Hi, I’m Youri and I’m an addict.
Parlons-en.
Ma dépendance à Internet.
C’est douloureux de mettre des mots sur un vice.

Mais quand le matin au réveil tu appuies sur start avant même d’allumer la lumière, que tu bois ton jus d’orange en checkant tes mails dont le chargement est ralenti par un Netvibes déjà en train de faire chauffer la cuillère, tu es au pied du mur, tu ne peux plus te mentir.
Car tu sais que tu t’es levé 30 minutes plus tôt exprès pour ce petit rituel.
Pas besoin de resserrer le garrot ni de chercher la veine, ma pupille est déjà dilatée, c’est une habituée, elle gobe les mots comme une éponge.
Ensuite, une petite coupure pour arriver au travail, et c’est reparti mon kiki: pas le temps d’attendre la descente, Google et ses petits amis Wikipedia, Youtube et consorts me font déjà la danse du ventre.
Et ce n’est pas la pause déjeuner qui servira d’entracte, si tu vois ce que je veux dire.
Tout ça pour dire qu’aujourd’hui, grâce à cette dépêche Reuters, je me sens plus serein.
Gary Small, neurologue à UCLA (le mec est balèze, check le ICI) nous explique que consulter Internet rend les cerveaux plus aptes à filtrer l’information et à prendre de rapides décisions.
La technologie accélère donc l’apprentissage et booste la créativité.
Il va jusqu’à présenter les tech-savvy comme “at the top of the new social order”.
Ci dessous, illustration avec deux IRM du cerveau mettant en relief l’activité neuronale, à gauche pendant la lecture d’un livre, et à droite lors d’un surf sur le web.
Magnifique.

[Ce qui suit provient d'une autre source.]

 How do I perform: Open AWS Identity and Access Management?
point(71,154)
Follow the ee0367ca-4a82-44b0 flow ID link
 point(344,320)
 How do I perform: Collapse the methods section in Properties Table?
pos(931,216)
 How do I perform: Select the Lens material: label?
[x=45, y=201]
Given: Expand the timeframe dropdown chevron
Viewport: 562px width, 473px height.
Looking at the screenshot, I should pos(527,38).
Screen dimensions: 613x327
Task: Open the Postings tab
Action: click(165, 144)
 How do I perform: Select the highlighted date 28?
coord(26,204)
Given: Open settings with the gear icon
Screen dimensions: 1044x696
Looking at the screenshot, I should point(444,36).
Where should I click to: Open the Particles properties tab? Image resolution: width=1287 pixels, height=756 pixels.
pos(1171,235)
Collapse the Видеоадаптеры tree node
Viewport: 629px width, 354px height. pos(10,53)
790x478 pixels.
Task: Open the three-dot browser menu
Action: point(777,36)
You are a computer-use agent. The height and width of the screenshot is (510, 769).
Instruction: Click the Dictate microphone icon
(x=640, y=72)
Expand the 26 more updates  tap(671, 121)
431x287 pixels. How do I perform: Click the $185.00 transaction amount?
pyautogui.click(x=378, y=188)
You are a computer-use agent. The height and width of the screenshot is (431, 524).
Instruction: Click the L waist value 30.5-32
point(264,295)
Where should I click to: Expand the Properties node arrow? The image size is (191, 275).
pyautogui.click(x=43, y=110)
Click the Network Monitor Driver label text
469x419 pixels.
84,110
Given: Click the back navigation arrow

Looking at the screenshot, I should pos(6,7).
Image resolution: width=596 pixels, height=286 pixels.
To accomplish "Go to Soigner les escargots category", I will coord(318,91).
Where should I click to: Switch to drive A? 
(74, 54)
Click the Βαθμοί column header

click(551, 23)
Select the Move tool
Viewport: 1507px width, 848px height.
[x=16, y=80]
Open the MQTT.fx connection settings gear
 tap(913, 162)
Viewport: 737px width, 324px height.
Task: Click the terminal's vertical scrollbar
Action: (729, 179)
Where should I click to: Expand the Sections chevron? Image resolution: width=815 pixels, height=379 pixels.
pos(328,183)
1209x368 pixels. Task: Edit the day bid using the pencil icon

Mon cerveau doit être une vraie tomate.
Il nuance ses propos en soulignant les inconvénients: tu sais, le coté obscur, quand tu n’as plus que des amis virtuels, que tu perds l’habilité à lire les expressions d’émotions ou le language du corps.. là ca sent le roussi pour toi.
Les maitres du monde de demain seront donc ceux qui arriveront à jongler entre vie sociale développée et intraveineuse de Firefox.
Je me sens plutôt bien parti, ma copine est un vrai cerbère limitant les dégâts, me faisant les yeux du diable dès que je passe dix minutes devant un écran.
D’ailleurs, on me fait signe que je dois partir..
Encore une fois, si le sujet t’intéresse et/ou que tu passes toi aussi ta vie sur le web, vas lire l’article complet ICI.
10 Comments »
RSS feed for comments on this post. TrackBack URL

Je me reconnais également complètement dans tout ça… la dépendance, la copine, la drogue… Content d’avoir une tomate en guise de cerveau donc!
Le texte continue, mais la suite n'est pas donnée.